Prolonged work at a computer can lead to discomfort and longer term issues, so your posture and positioning is important. To minimise problems, try to incorporate the following 4 easy, ergonomic steps into your work environment.
Your chair is your ergonomic “best friend” – it supports your back, bottom, and your posture. When you sit to perform a task, your spine is most comfortable when it’s in “neutral posture”, a slightly reclined sitting position.The following adjustments can help you maintain a neutral posture:
– Push your hips as far back as they can go in the chair.
– Adjust the seat height so your feet are flat on the floor and your knees are equal to, or slightly lower than, your hips.
– Adjust the back of the chair to a 100°-110° reclined angle, and make sure your upper and lower back are supported.
– Adjust the armrests so that your shoulders are relaxed. If your armrests are in the way, remove them.
For many people, it will feel a lot like sitting in a car. Your feet are on the floor in front of you, your hands are in your lap, and your shoulders relax as you lean back slightly. With your vertebrae stacked, your entire back moves as you breathe.
Keyboard and Mouse Placement
The keyboard should be positioned directly in front of you, keeping your elbows to your sides, and your arms at or below a 90-degree angle. This way, the muscle load is reduced and you’re not straining. Ideally your keyboard height should 3 to 7 cm above your thighs, which may mean employing a pull-out keyboard tray (if possible), or alternatively lowering your desk. The keyboard should ideally be positioned with a negative tilt, slightly down and away from you so that your arms and hand follow the downward slope of your thighs. Your keyboard and mouse should be shoulder-distance apart and as level as possible.
Position Your Screen(s)
Setting up your screen, or screens, doesn’t have to be complicated.
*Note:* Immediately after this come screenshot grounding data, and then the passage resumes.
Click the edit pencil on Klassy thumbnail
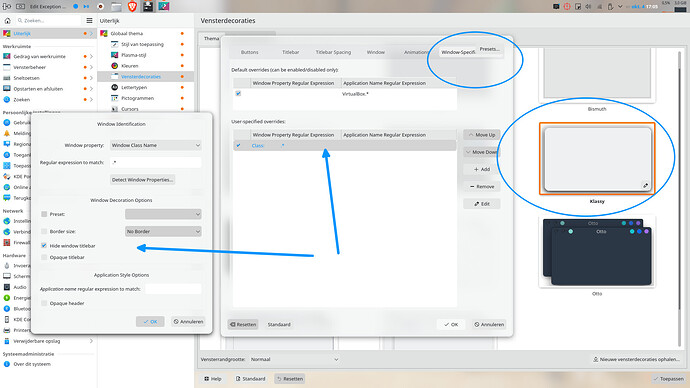 [646, 186]
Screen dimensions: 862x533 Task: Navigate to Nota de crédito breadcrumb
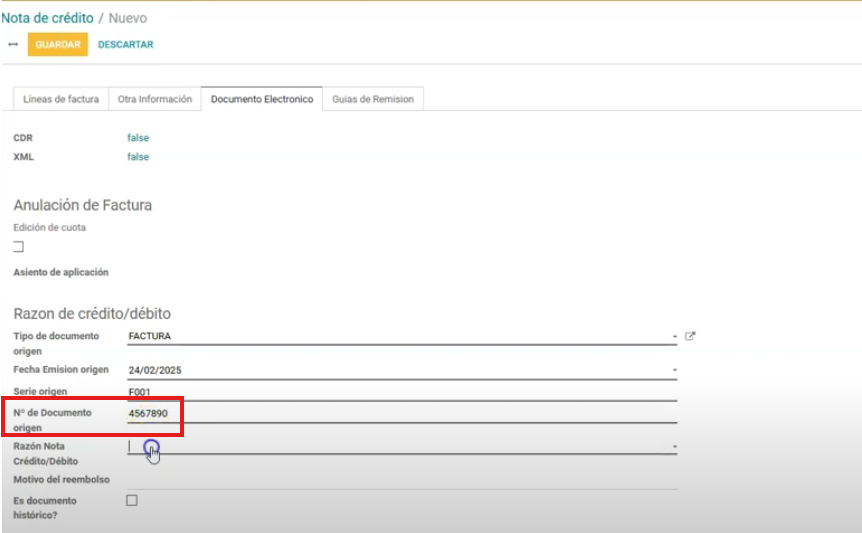click(48, 18)
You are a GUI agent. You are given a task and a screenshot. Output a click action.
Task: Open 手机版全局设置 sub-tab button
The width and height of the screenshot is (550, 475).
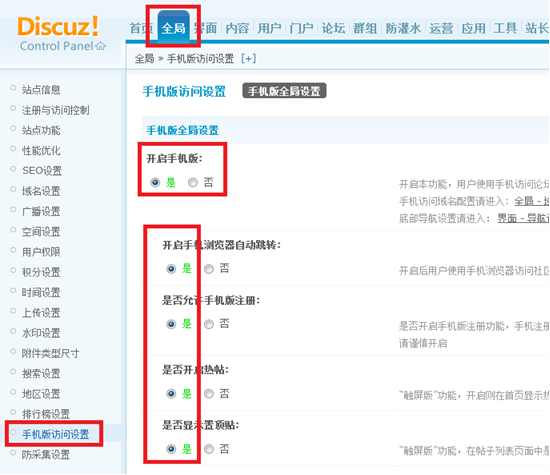(x=284, y=91)
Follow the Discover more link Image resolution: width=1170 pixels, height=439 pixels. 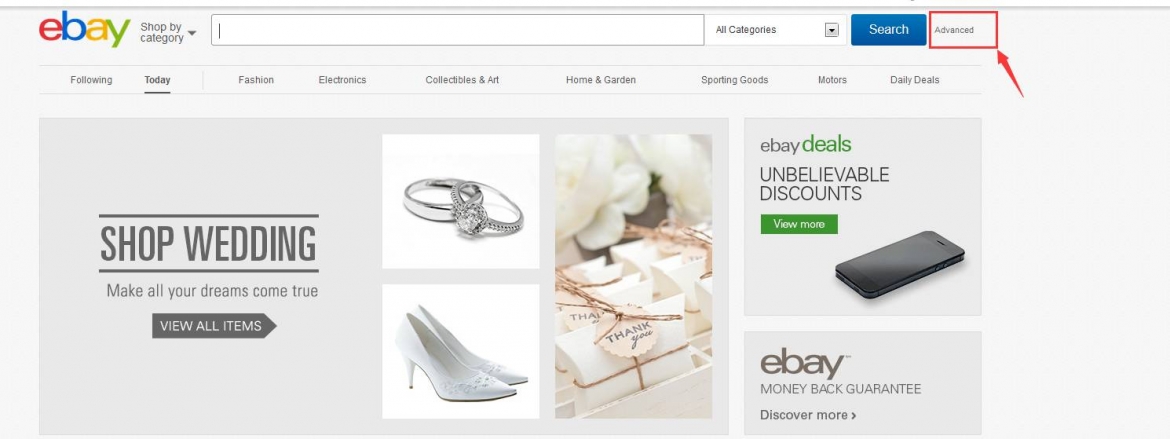click(808, 414)
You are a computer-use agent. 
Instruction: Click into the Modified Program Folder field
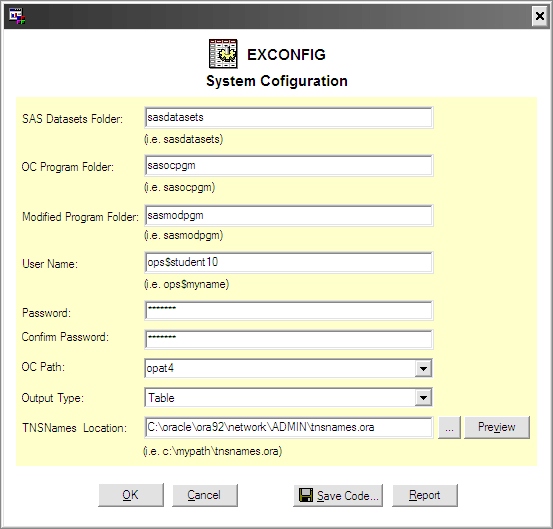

If your screen is too far away, you’ll start doing something ergonomics experts like to call “turtling”, and you’ll find yourself extending to reach it. To find the ideal spot, sit back and extend your arm. The tips of your middle finger should land on your screen. If you have two monitors, set them up side by side with no gaps, placing the secondary monitor off-center. If you use both monitors equally, then center them both. Sit back and extend your arm and pan in an arch, your finger tip should almost always touch both monitors. Use the same logic when placing any other items such as document holders. To adjust the height, close your eyes and open them – your eyes should land on the address bar. If not, raise or lower the monitor(s) accordingly. You may also need to adjust the vertical screen angle and screen controls to minimize glare from overhead lights, lights and avoid reflections.
Position source documents directly in front of you, between the monitor and the keyboard, using an in-line copy stand. If there is insufficient space, place source documents on a document holder positioned adjacent to the monitor.
Take a Break
Once you have correctly set up your workstation there’s one final thing you should not forget: physical activity. No matter how perfect you have set up your working environment, prolonged static postures takes a toll on your body. To help you get through your day:
– Take short 1-2 minute stretch breaks every 20-30 minutes. Take a break at least once an hour to walk around the office or stretch for at least 5-10 minutes.
– Always try to get away from your computer during lunch breaks.
– Resting and refocusing your eyes periodically to help avoid eye fatigue. Look away from the monitor and focus on something in the distance periodically.
– Rest your eyes by covering them with your palms for 10-15 seconds.